Google Groups no longer supports new Usenet posts or subscriptions. Historical content remains viewable.
Dismiss

How to get GAWK to work with UTF-8 for Windows

2,577 views
Skip to first unread message

Marc de Bourget

unread,
Feb 8, 2016, 4:33:10 PM2/8/16
to
I'm interested to use GAWK with UTF-8 for Windows.

My source awk file is encoded in UTF-8 with the content:
BEGIN {
print length("Céline")
}

However, the result is 7 instead of 6.

I have read that a locale "en_US.UTF-8" has to be set but it seems the locale en_US.UTF-8 can't be set for Windows:
http://stackoverflow.com/questions/4324542/what-is-the-windows-equivalent-for-en-us-utf-8-locale

Am I doing something wrong or does GAWK not work with UTF-8 for Windows?

Manuel Collado

unread,
Feb 9, 2016, 11:06:54 AM2/9/16
to
Which gawk Windows binary are you using?

The Cygwin port behaves like Linux. No problem setting a utf-8 locale.

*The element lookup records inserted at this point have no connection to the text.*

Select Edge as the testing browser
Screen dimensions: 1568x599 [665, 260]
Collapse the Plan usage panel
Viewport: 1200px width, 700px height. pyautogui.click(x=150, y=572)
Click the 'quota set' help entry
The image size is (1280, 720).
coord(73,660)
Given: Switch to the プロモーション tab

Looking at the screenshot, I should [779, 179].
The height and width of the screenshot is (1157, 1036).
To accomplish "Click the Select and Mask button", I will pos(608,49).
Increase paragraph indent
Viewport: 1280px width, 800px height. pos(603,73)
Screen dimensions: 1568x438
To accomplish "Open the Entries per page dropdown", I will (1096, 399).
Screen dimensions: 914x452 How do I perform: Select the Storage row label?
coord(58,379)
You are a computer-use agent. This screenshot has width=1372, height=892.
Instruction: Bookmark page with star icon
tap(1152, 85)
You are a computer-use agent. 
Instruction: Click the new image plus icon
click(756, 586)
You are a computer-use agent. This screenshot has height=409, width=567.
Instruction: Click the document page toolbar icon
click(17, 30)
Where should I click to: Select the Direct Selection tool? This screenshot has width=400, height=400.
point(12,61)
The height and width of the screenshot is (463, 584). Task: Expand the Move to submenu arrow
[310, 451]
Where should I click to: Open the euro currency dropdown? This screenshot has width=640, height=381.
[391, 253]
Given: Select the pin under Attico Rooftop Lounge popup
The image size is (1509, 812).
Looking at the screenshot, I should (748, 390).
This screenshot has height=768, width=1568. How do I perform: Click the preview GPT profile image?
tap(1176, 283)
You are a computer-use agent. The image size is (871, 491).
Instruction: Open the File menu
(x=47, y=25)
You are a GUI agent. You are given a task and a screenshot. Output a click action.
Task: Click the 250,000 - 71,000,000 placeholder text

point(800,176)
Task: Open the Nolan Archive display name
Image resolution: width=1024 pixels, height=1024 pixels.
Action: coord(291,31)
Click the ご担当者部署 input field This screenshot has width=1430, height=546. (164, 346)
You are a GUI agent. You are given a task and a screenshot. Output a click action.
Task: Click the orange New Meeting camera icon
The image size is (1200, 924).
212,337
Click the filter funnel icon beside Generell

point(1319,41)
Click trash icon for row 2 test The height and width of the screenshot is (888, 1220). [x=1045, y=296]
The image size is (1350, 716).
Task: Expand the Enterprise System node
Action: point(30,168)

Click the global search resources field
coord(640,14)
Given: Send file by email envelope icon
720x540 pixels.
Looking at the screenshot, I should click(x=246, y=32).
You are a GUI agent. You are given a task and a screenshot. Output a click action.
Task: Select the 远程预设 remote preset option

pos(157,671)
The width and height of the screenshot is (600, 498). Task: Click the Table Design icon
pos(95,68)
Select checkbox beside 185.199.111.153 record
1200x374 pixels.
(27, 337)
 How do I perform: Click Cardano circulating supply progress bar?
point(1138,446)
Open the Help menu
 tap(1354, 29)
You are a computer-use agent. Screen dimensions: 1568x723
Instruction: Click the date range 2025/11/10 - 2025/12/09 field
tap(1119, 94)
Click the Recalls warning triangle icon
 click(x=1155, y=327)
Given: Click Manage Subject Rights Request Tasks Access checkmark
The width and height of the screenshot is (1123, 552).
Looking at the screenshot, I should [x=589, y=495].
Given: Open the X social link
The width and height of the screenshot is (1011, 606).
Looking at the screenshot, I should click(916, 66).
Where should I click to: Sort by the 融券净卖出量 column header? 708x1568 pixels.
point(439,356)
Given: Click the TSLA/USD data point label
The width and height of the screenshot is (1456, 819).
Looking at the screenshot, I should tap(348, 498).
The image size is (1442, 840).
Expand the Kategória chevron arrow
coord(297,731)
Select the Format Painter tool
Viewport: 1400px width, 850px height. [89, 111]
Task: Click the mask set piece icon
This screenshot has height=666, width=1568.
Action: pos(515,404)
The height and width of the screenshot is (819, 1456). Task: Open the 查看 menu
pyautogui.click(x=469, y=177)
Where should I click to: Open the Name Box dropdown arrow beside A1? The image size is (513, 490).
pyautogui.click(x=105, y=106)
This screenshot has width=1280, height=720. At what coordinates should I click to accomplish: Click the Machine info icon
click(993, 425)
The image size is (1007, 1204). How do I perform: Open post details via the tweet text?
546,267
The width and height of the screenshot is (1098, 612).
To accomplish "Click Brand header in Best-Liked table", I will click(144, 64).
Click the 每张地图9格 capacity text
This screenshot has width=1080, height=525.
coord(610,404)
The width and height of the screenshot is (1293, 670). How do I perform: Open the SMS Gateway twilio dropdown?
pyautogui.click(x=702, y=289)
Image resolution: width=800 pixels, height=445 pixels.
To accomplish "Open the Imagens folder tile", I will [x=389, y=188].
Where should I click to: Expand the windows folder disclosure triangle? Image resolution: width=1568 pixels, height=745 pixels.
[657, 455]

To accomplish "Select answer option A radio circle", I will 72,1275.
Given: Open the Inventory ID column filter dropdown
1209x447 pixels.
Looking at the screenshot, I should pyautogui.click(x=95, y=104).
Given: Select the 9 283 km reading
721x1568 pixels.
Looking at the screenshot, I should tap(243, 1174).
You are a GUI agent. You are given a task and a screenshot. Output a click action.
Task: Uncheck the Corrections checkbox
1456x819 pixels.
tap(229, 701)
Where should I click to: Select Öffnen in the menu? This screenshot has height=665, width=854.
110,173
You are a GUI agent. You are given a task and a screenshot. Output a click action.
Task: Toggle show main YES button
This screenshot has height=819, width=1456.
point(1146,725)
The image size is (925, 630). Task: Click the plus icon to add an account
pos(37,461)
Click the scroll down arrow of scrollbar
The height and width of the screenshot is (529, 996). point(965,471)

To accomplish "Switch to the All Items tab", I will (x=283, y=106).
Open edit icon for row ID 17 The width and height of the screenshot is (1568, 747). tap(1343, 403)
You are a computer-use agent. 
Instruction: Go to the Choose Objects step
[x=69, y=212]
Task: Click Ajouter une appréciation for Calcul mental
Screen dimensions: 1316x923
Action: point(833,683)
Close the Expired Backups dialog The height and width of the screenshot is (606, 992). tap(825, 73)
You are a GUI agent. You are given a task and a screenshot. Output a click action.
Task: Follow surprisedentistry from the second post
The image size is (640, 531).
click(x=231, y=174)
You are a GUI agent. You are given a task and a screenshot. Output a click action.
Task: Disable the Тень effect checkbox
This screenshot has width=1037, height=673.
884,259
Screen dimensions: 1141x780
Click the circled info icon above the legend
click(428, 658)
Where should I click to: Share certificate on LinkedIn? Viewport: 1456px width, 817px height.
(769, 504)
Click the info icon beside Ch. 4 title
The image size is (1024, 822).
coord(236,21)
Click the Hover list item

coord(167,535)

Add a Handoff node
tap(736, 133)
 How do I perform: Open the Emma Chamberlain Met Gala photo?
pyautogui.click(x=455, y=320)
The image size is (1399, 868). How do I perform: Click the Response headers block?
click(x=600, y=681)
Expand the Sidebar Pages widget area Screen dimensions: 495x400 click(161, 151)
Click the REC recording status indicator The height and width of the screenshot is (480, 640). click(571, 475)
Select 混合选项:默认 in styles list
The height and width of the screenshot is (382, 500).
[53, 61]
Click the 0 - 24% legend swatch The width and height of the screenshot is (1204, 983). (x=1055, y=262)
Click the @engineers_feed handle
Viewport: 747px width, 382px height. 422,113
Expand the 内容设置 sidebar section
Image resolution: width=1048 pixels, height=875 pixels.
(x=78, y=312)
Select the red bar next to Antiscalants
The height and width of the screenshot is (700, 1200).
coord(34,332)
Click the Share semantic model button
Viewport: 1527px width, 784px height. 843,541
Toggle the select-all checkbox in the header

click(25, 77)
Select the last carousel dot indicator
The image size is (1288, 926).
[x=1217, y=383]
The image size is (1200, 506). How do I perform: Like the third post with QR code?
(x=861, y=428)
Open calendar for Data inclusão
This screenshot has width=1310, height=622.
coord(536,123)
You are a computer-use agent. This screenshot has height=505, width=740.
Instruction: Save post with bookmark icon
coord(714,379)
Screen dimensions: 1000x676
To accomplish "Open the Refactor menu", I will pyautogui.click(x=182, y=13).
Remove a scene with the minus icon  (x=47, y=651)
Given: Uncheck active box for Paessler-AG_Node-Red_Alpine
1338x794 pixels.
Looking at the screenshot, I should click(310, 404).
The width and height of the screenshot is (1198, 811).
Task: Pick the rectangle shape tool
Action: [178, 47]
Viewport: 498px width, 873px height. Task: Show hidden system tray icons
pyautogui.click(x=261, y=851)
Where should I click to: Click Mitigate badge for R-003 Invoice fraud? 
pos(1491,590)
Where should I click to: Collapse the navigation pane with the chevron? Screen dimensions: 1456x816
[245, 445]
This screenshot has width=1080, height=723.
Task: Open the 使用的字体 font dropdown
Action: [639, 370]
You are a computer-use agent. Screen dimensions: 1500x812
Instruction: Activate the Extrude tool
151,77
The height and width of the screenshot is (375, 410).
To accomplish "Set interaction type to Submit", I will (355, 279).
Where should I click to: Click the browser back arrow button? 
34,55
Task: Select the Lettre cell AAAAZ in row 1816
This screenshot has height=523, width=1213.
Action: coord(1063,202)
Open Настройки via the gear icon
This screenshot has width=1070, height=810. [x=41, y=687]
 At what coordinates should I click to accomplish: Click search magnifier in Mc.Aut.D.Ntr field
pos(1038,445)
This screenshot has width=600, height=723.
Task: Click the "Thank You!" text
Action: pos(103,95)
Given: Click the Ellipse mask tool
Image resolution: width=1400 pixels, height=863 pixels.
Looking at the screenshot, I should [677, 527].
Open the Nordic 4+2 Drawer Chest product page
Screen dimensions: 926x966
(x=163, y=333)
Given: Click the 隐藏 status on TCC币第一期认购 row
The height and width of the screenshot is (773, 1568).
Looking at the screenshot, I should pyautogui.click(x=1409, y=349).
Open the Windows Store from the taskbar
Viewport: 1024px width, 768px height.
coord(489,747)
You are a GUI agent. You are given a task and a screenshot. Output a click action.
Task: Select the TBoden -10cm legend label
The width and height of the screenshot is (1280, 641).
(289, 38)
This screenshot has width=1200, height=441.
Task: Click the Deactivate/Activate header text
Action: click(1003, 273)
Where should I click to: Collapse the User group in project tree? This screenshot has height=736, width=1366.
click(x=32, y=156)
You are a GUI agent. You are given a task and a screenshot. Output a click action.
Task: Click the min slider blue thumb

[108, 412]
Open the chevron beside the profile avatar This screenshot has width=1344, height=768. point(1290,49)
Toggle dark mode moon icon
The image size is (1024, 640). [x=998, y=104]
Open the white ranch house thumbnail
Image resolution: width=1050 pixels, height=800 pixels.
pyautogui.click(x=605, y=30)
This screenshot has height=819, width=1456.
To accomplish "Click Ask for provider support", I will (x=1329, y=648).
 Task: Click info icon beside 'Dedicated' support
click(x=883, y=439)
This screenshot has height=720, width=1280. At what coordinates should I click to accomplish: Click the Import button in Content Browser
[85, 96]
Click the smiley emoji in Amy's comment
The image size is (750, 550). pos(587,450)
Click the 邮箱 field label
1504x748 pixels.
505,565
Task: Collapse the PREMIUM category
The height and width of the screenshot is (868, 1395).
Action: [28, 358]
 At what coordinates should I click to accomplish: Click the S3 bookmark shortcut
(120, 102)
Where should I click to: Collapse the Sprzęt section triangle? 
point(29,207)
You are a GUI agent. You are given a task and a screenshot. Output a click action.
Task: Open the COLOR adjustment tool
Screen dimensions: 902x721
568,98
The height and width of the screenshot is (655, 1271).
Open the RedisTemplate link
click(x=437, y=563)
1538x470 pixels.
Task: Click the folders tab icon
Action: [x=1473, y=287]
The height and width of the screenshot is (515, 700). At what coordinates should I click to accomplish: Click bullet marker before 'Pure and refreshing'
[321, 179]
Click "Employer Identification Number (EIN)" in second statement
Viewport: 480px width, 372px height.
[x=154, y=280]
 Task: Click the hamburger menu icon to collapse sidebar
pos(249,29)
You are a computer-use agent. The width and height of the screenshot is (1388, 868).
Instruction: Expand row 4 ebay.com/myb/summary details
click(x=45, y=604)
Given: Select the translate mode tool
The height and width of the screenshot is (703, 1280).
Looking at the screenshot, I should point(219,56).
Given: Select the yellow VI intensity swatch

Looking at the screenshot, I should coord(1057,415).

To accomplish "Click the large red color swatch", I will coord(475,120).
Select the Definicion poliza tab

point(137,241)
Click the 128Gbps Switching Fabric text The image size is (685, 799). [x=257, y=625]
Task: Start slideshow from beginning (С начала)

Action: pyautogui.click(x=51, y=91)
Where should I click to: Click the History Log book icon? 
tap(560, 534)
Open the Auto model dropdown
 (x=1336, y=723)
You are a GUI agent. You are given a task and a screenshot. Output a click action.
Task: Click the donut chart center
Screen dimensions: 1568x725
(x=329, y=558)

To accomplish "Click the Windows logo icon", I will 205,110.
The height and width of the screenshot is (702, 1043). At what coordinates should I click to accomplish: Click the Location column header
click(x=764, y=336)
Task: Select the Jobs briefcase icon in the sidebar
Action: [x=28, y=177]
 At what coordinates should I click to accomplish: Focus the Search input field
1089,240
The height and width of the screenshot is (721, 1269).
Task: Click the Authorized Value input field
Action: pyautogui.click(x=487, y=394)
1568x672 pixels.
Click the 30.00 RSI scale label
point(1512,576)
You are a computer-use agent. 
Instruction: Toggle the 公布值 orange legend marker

Mingw based gawk ports probably require a native Windows encoding. There
are Windows ports of the "iconv" utility, that can convert from one
encoding to another. For instance:

http://sourceforge.net/projects/mingw/files/MinGW/Base/libiconv/

Hope this helps.
--
Manuel Collado - http://lml.ls.fi.upm.es/~mcollado

Marc de Bourget

unread,
Feb 9, 2016, 11:33:15 AM2/9/16
to
Thank you Manuel! I use this version:
http://sourceforge.net/projects/ezwinports/files/gawk-4.1.3-w32-bin.zip/download

I'm not shure if I have completely understood: How to set utf-8 locale? I don't want to use iconv, actually I want native UTF-8 access with AWK.

Manuel Collado

unread,
Feb 10, 2016, 3:40:07 AM2/10/16
to
El 09/02/2016 17:33, Marc de Bourget escribió:
> Thank you Manuel! I use this version:
> http://sourceforge.net/projects/ezwinports/files/gawk-4.1.3-w32-bin.zip/download

Ok. This is the recommended native Windows port.

>
> I'm not sure if I have completely understood: How to set utf-8 locale? I don't want to use iconv, actually I want native UTF-8 access with AWK.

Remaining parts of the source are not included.